COMMISSION CANADIENNE DES DROITS DE LA PERSONNE

la Commission

- et -

ONEIDA NATION OF THE THAMES

l'intimé

DÉCISION SUR LA JONCTION DES PLAINTES

2005 TCDP 10
2005/02/17

MEMBRE INSTRUCTEUR : Athanasios D. Hadjis

[TRADUCTION]

[1] La présente décision a trait à une demande de la part de la Commission canadienne des droits de la personne (la Commission) que le Tribunal tienne une seule et même audience pour enquêter sur deux plaintes en matière de droits de la personne déposées par la plaignante contre le même intimé. La première plainte, que j'appellerai la plainte de discrimination fondée sur la déficience (Dossier de la Commission no 20020557) a été déposée le 31 juillet 2002. La deuxième plainte, que j'appellerai la plainte d'exercice de représailles (Dossier de la Commission no 20031212) a été déposée le 20 janvier 2004.
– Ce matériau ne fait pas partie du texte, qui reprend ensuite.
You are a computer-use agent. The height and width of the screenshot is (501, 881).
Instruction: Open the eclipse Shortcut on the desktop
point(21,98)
[2] La plaignante prétend dans sa plainte de discrimination fondée sur la déficience que son employeur, l'intimée, a fait preuve de discrimination à son égard en raison de sa déficience, et ce, en contravention de l'article 7 de la Loi canadienne sur les droits de la personne (la Loi). Elle prétend que l'intimée a refusé de l'accommoder lorsqu'elle est retournée travailler après avoir subi une intervention chirurgicale et des traitements pour le cancer du colon.
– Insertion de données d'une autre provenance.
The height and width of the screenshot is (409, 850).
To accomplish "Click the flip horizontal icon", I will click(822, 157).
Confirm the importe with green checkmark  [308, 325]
[3] Dans la plainte d'exercice de représailles, la plaignante prétend que l'intimée a exercé des représailles contre elle parce qu'elle a déposé une plainte de discrimination fondée sur la déficience. Elle énumère une liste de 30 incidents qui, selon elle, constituent des représailles. Elle prétend que ces agissements ont diminué son autorité au travail, nuit à sa capacité de mener ses tâches à bien et ont eu une incidence négative sur sa crédibilité auprès des membres du personnel et des gestionnaires qui étaient sous sa supervision. Le dernier incident de représailles figurant sur cette liste est son licenciement, lequel s'est produit le 2 septembre 2003.
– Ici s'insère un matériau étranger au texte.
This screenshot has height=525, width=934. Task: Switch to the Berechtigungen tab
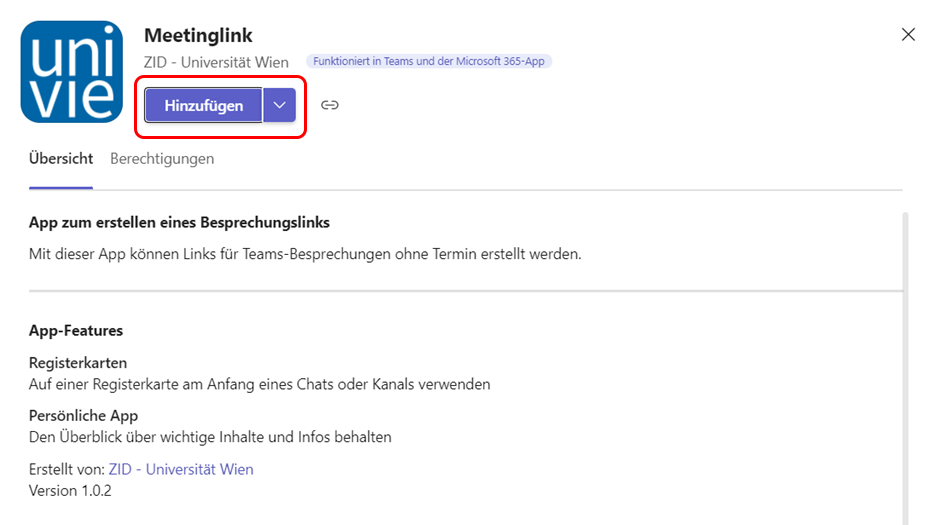coord(162,159)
[4] La Commission a renvoyé la plainte de discrimination fondée sur la déficience au Tribunal le 19 août 2004. La plainte d'exercice de représailles a été renvoyée le 20 décembre 2004 et était accompagnée d'une lettre provenant de la présidente demandant que la plainte d'exercice de représailles soit jointe avec la plainte de discrimination fondée sur la déficience car la Commission s'est dite [Traduction] convaincue que les deux plaintes [Traduction] soulevaient essentiellement les mêmes question de fait et de droit. Le 20 janvier 2005, l'intimée a informé les parties et le Tribunal qu'elle s'opposait à la jonction des deux plaintes car elle ne souscrivait pas à la position de la Commission que les mêmes questions étaient soulevées dans les deux cas.

[5] Il n'y a rien dans la Loi qui concerne le pouvoir du Tribunal de joindre des plaintes lorsque celles-ci ont été déposées par la même partie. Le paragraphe 40(4) prévoit que la Commission peut demander au président du Tribunal d'ordonner une instruction commune dans les situations où plusieurs personnes ont déposé des plaintes séparées contre le même intimé. Ce n'est pas le cas en l'espèce. Toutefois, comme le Tribunal l'a souligné dans Lattey c. C.P. et M. Douglas (25 février 2002), T685/7301 et T686/7401 (T.C.D.P.), paragraphe 11, la décision de tenir une ou plusieurs audiences sur des plaintes relève de la procédure et en l'absence de directives précises dans la Loi, il est loisible au Tribunal de déterminer la procédure à suivre.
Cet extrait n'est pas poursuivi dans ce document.